→ GIVEN PROBLEM 1
In the CPU cooling passage, switch "cooling fins" to "cooling ribs" in the part that opens with the words containing "The state of" and closes with "on the design.", then write that part out.
→ GIVEN PROBLEM 2
According to the CPU cooling passage, what is the maximum working temperature for CPUs?
→ GIVEN PROBLEM 3
In the CPU cooling passage, why does charging a heat storage system require a higher temperature than can be obtained during discharging?

→ SELECTED PASSAGE

■ ■ ■ ■ ■

The state of the art (FIG. 1) for the cooling of electronic components, such as, for example, microprocessors (central processing units=CPUs) (2), are heat sinks made from extruded aluminium, which absorb the heat from the electronic component, which is mounted on support (3), and release it to the environment via cooling fins (1). The convection at the cooling fins is generally supported by fans.
Heat sinks of this type must always be designed for the most unfavourable case of high outside temperatures and full load of the component in order to avoid overheating, which would reduce the service life and reliability of the components. The maximum working temperature for CPUs is between 60 and 90° C., depending on the design.
As the clock speed of CPUs becomes ever faster, the amount of heat they emit jumps with each new generation. While hitherto peak output power levels of a maximum of 30 watts have had to be dissipated, it is expected that in the next 8 to 12 months cooling capacities of up to 90 watts will be necessary. These output power levels can no longer be dissipated using conventional cooling systems.
For extreme ambient conditions, as occur, for example, in remote-controlled missiles, heat sinks, in which the heat emitted by electronic components is absorbed in phase change materials, for example in the form of heat of melting, have been described (U.S. Pat. No. 4,673,030A, EP 116503A, U.S. Pat. No. 4,446,916A). These PCM heat sinks serve for short-term replacement of dissipation of the energy into the environment and cannot (and must not) be re-used.
Known storage media are, for example, water or stones/concrete for the storage of sensible heat or phase change materials (PCMs), such as salts, salt hydrates or mixtures thereof, or organic compounds (for example paraffin) for the storage of heat in the form of heat of melting (latent heat).
It is known that when a substance melts, i.e. is converted from the solid phase into the liquid phase, heat is consumed, i.e. absorbed, and is stored as latent heat so long as the substance remains in the liquid state, and that this latent heat is liberated again on solidification, i.e. on conversion from the liquid phase into the solid phase.
The charging of a heat storage system basically requires a higher temperature than can be obtained during discharging, since a temperature difference is necessary for the transport or flow of heat. The quality of the heat is dependent on the temperature at which it is available: the higher the temperature, the better the heat can be dissipated. For this reason, it is desirable for the temperature level during storage to drop as little as possible.

■ ■ ■ ■ ■

→ MATERIAL PROVIDED

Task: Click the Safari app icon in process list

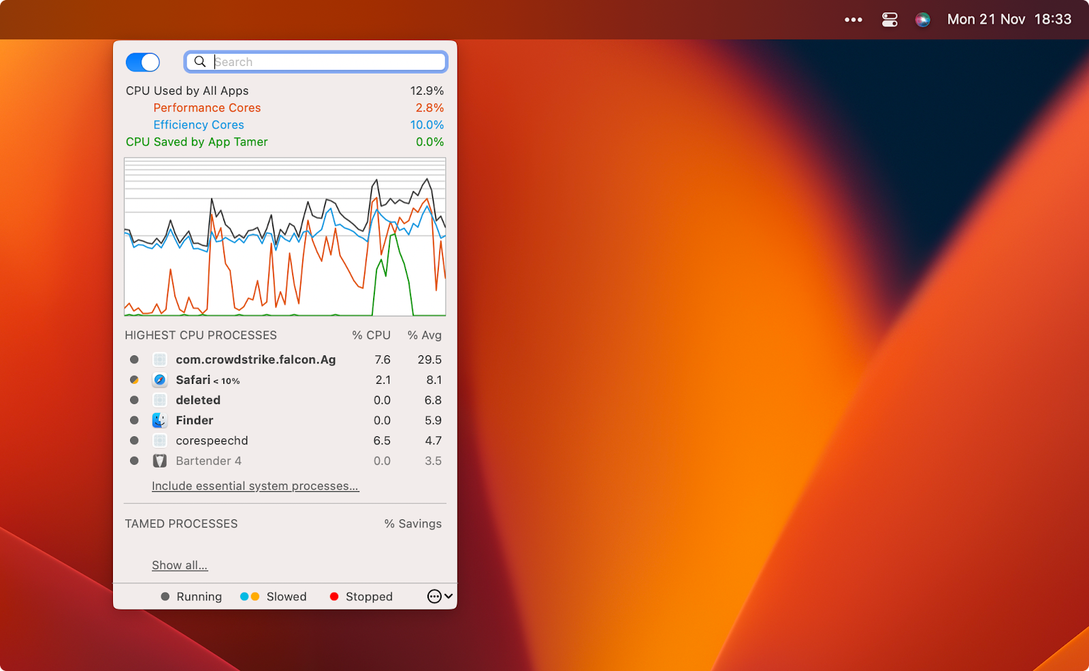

■ ■ ■ ■ ■

→ FINAL ANSWER 1
The state of the art (FIG. 1) for the cooling of electronic components, such as, for example, microprocessors (central processing units=CPUs) (2), are heat sinks made from extruded aluminium, which absorb the heat from the electronic component, which is mounted on support (3), and release it to the environment via cooling ribs (1). The convection at the cooling ribs is generally supported by fans.
Heat sinks of this type must always be designed for the most unfavourable case of high outside temperatures and full load of the component in order to avoid overheating, which would reduce the service life and reliability of the components. The maximum working temperature for CPUs is between 60 and 90° C., depending on the design.

→ FINAL ANSWER 2
It is between 60 and 90 °C, depending on the design.

→ FINAL ANSWER 3
A temperature difference is necessary for heat to be transported or to flow, so charging must happen at a higher temperature than the one recovered on discharging.